Abstract

Siderophore-mediated iron uptake systems play a central role in the pathogenesis of infection for many bacterial pathogens. Campylobacter species are not thought to produce siderophores, yet they are able to utilize both ferrichrome and enterochelin as sources of iron. Part of an operon named ceuBCDE, encoding components of a periplasmic binding-protein-dependent transport (PBT) system for the uptake of a ferric siderophore from Campylobacter coli, was cloned directly into Escherichia coli using a plasmid rescue technique.
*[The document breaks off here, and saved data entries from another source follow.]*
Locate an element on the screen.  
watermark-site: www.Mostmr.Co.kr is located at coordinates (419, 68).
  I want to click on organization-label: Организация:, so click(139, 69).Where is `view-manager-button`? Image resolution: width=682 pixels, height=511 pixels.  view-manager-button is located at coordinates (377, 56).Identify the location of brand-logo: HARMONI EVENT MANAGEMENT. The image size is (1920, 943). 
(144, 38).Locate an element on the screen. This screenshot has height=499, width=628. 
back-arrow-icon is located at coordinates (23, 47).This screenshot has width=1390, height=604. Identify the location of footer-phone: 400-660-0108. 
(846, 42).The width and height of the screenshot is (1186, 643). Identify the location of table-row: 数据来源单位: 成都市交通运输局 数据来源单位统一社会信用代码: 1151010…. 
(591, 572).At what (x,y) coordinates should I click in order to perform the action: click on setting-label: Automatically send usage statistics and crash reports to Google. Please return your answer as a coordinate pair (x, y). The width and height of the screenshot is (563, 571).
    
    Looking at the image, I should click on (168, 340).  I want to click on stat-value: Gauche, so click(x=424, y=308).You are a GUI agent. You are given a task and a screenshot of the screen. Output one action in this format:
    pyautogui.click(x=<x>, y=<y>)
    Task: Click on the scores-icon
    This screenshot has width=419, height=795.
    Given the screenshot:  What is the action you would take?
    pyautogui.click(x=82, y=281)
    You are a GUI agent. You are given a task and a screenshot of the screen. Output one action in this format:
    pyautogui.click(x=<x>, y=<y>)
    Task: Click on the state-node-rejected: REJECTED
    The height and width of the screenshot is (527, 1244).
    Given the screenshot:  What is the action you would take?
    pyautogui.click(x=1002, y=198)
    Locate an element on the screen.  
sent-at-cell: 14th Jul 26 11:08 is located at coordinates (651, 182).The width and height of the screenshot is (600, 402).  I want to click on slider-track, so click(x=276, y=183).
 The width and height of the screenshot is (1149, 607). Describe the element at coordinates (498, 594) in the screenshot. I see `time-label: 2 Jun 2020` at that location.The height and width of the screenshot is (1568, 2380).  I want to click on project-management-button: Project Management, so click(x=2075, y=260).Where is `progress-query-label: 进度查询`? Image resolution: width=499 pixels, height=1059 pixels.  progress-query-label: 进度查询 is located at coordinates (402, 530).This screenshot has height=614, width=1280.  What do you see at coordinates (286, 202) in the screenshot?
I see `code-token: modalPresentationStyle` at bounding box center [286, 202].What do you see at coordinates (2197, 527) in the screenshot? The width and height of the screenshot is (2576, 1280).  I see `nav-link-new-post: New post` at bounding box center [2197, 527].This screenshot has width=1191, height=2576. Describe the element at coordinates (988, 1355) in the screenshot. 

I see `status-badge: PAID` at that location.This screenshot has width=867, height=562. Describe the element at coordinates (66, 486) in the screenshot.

Phenotypic and genetic analyses of this system showed it to comprise two hydrophobic integral membrane proteins, CeuB (35.5 kDa) and CeuC (34.8 kDa), which may form the cytoplasmic membrane permease, an ATP-binding protein, CeuD (28.8 kDa), and a periplasmic substrate-binding protein, CeuE (34.5 kDa). In vivo labelling studies using [3H]palmitate demonstrated that CeuE, the periplasmic binding protein, is expressed as a lipoprotein in C. coli, which is unusual for a Gram-negative PBT system. Mutants of C. coli, defective in components of the transport mechanism, were severely impaired in the ability to utilize enterochelin as an iron source suggesting that this siderophore is a substrate for the transport system. This is the first molecular characterization of a PBT system in Campylobacter species.